[Opening Supplied entries section]

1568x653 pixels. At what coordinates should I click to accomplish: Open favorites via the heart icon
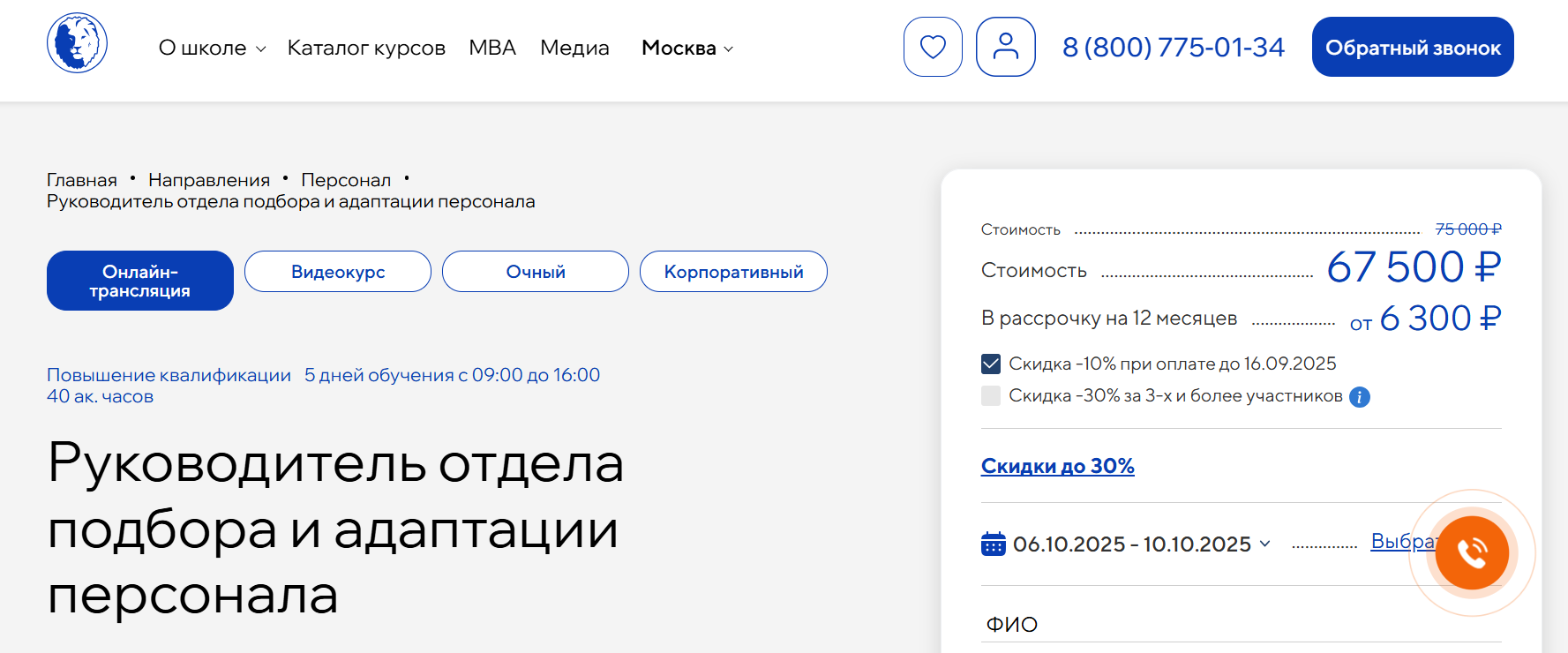[933, 47]
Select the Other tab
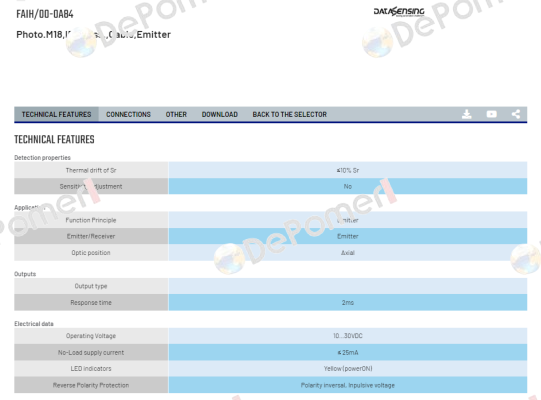 (176, 114)
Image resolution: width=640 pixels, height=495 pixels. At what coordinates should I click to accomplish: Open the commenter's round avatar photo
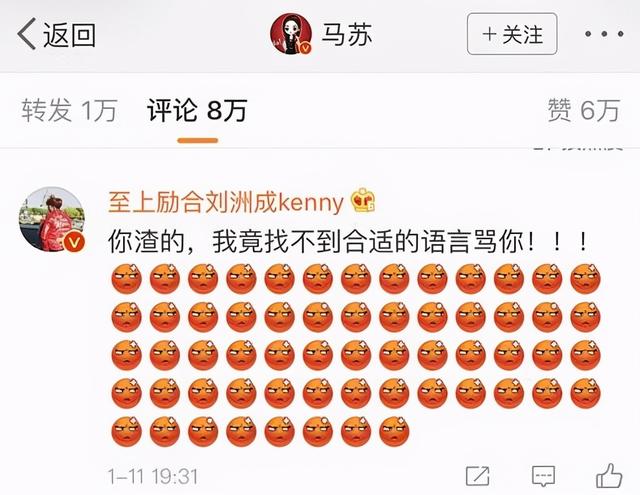52,219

[Closing Supplied entries section]

From the line containing "Image resolution: width=640" through the last line of the entries, copy each line exactly and only those, skipping all pictures.

• Result:
Image resolution: width=640 pixels, height=495 pixels. At what coordinates should I click to accomplish: Open the commenter's round avatar photo
52,219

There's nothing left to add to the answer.